▸ **Work order**: Could each record be written out again exactly as it stands?

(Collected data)
——
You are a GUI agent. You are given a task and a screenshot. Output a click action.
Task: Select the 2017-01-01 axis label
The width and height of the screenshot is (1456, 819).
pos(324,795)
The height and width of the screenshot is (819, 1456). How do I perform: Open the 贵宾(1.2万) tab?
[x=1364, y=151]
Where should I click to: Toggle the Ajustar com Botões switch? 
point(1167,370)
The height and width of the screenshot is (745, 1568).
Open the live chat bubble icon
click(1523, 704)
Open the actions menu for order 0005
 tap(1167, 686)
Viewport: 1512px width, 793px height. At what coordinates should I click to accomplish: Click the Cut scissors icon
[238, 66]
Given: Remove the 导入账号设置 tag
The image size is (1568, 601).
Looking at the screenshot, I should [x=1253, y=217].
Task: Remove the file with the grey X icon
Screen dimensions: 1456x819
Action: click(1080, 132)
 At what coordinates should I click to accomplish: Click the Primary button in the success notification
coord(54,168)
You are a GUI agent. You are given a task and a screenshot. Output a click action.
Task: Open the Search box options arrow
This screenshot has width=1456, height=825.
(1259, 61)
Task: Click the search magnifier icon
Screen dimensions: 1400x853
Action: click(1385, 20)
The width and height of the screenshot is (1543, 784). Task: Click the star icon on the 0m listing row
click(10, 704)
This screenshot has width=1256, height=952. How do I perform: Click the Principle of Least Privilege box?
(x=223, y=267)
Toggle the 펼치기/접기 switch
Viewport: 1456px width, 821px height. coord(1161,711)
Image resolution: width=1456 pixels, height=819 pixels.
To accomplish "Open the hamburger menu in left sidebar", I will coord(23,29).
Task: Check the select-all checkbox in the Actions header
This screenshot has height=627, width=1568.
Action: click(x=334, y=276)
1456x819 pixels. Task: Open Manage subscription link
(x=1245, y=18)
——
▸ **Response to the task**:
You are a GUI agent. You are given a task and a screenshot. Output a click action.
Task: Select the 2017-01-01 axis label
The width and height of the screenshot is (1456, 819).
pos(324,795)
The height and width of the screenshot is (819, 1456). How do I perform: Open the 贵宾(1.2万) tab?
[x=1364, y=151]
Where should I click to: Toggle the Ajustar com Botões switch? 
point(1167,370)
The height and width of the screenshot is (745, 1568).
Open the live chat bubble icon
click(1523, 704)
Open the actions menu for order 0005
 tap(1167, 686)
Viewport: 1512px width, 793px height. At what coordinates should I click to accomplish: Click the Cut scissors icon
[238, 66]
Given: Remove the 导入账号设置 tag
The image size is (1568, 601).
Looking at the screenshot, I should [x=1253, y=217].
Task: Remove the file with the grey X icon
Screen dimensions: 1456x819
Action: click(1080, 132)
 At what coordinates should I click to accomplish: Click the Primary button in the success notification
coord(54,168)
You are a GUI agent. You are given a task and a screenshot. Output a click action.
Task: Open the Search box options arrow
This screenshot has width=1456, height=825.
(1259, 61)
Task: Click the search magnifier icon
Screen dimensions: 1400x853
Action: click(1385, 20)
The width and height of the screenshot is (1543, 784). Task: Click the star icon on the 0m listing row
click(10, 704)
This screenshot has width=1256, height=952. How do I perform: Click the Principle of Least Privilege box?
(x=223, y=267)
Toggle the 펼치기/접기 switch
Viewport: 1456px width, 821px height. coord(1161,711)
Image resolution: width=1456 pixels, height=819 pixels.
To accomplish "Open the hamburger menu in left sidebar", I will coord(23,29).
Task: Check the select-all checkbox in the Actions header
This screenshot has height=627, width=1568.
Action: click(x=334, y=276)
1456x819 pixels. Task: Open Manage subscription link
(x=1245, y=18)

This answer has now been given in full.